TransactionalDataStructure

From APIDesign

TransactionalDataStructure is a realization of LockFreeAlgorithm. The primary goal may be different than to (just) avoid locks however. The TransactionalDataStructure pattern can be used to build a reliable data structure that keeps consistency even under multi threaded access and can be easily reason about. To do so the data structure uses two important concepts:

• immutability (helps to reason about consistency)
• compare and swap (aka CAS) operation (always selects just a single thread to perform an update)
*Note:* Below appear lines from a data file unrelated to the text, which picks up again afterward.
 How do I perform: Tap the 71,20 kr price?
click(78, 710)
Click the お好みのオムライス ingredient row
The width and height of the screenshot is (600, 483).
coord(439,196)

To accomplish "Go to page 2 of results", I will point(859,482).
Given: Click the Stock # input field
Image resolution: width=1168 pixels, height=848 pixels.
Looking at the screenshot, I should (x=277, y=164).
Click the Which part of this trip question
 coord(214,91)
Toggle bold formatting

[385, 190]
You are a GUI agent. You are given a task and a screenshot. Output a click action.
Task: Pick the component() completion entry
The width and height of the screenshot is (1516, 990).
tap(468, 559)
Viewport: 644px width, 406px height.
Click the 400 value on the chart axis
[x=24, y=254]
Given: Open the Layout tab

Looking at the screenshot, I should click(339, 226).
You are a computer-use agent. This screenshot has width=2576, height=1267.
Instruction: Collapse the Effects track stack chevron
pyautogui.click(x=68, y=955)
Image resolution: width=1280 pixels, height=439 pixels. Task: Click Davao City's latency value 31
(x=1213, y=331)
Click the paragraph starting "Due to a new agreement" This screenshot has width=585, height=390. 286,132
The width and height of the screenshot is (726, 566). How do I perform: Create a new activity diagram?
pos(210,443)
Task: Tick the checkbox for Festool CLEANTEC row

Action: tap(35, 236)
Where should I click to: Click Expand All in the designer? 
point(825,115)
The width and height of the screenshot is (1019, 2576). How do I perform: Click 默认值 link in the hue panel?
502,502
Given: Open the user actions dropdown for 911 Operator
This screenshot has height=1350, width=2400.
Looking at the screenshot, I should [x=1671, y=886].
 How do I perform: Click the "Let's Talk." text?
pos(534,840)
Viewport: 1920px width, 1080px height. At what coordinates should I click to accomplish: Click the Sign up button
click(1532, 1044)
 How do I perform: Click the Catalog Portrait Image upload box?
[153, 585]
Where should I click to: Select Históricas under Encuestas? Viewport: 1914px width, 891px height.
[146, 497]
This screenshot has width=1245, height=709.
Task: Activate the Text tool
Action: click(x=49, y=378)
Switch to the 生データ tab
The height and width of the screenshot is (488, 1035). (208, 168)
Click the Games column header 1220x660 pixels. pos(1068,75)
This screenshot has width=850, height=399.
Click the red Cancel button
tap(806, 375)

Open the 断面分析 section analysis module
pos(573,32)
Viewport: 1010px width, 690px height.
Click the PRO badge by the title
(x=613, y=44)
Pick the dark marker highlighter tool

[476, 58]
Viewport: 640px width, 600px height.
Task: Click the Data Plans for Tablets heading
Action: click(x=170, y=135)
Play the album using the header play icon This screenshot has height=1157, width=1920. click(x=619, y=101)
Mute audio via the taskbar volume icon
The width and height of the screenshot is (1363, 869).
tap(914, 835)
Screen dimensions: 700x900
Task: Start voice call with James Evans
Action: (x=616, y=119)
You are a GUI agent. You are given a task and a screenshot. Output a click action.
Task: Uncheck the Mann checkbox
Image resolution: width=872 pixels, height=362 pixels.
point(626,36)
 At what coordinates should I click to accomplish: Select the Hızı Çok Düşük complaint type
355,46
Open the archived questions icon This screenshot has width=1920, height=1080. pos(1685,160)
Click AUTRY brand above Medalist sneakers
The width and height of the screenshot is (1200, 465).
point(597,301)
Let's start with a code sample!

Example

Let's keep the internal data in a dedicated immutable structure called Data. When performing an update:

• Read the current state.
• Compute an update based on the current state
• Use compare and swap operation to transactionally (hence the similarity with TransactionalMemory) update the state of the object
• repeat everything again if there was a clash
• and the current value was modified by some other thread meanwhile

import java.util.concurrent.atomic.AtomicReference;
 
public abstract class Helper {
 
    private static final class Data {
 
        final int value1;
        final int value2;
        final int value3;
 
        Data(int value1, int value2, int value3) {
            this.value1 = value1;
            this.value2 = value2;
            this.value3 = value3;
        }
    }
 
    private final AtomicReference<Data> data = new AtomicReference<>(new Data(0, 0, 0));
 
    protected abstract int combine(int x, int y);
 
    public final void update() {
        Data current;
        while (true) {
            current = data.get();
 
            // the following three operations must be performed in a "transaction" ...
            int v1 = combine(current.value1, current.value2);
            int v2 = combine(current.value2, current.value3);
            int v3 = combine(current.value3, current.value1);
            // either we want to apply them all or none at all!
 
            if (data.compareAndSet(current, new Data(v1, v2, v3))) {
                // CAS checks the value in data is still == to current
                // if so it changes it to new Data and we can return
                return;
            }
            // otherwise try again
        }
    }
}

Neat usage of immutability. The data that are supposed to be consistent are final in a Data class. The mutability is handled all at once with AtomicReference compareAndSet method. Either it fails and the computation runs again or it succeeds and atomically changes the data to newly created and consistent value. No locks involved, hence the reference to LockFreeAlgorithms. Let's call such a pattern TransactionalDataStructure.

Trade CPU for no Locks!

LockFreeAlgorithms avoid synchronization and rather prefer multiple threads to do (and potentially throw away) their work. This kind of trade CPU for no locks is exactly what TransactionalMemory tried to promise. The mantra of "let the computation run and on commit verify" whether all inputs are still the same and only then write down the changed values, is exactly the transactional approach.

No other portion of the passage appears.